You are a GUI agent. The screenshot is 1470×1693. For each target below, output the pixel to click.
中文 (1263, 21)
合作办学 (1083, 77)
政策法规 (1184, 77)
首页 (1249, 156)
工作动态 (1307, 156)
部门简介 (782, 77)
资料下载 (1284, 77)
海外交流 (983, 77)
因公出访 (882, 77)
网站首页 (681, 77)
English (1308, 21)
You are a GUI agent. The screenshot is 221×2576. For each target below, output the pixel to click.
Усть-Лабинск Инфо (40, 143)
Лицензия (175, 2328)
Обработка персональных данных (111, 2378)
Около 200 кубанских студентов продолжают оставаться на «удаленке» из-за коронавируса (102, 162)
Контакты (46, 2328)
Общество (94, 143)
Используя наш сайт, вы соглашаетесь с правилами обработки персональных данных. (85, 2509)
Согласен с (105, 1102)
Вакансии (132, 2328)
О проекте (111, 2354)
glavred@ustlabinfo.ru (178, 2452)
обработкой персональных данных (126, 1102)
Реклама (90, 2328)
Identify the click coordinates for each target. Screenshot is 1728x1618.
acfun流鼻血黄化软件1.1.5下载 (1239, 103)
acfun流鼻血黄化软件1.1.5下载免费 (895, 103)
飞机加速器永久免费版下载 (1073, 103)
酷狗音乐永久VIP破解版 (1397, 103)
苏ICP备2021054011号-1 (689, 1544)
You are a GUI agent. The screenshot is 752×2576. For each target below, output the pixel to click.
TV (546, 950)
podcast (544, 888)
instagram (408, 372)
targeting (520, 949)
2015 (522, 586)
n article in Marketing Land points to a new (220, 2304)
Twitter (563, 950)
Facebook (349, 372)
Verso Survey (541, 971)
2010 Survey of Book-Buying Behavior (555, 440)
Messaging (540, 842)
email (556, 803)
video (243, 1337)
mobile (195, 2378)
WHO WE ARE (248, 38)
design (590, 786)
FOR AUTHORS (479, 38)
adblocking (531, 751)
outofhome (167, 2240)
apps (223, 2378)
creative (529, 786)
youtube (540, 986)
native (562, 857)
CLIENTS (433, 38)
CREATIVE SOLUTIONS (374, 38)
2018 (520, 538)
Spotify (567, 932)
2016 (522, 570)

========================

What is needed: Look through the listing above and copy each line with the word "Survey" in it.

Expected output:
Verso Survey (541, 971)
2010 Survey of Book-Buying Behavior (555, 440)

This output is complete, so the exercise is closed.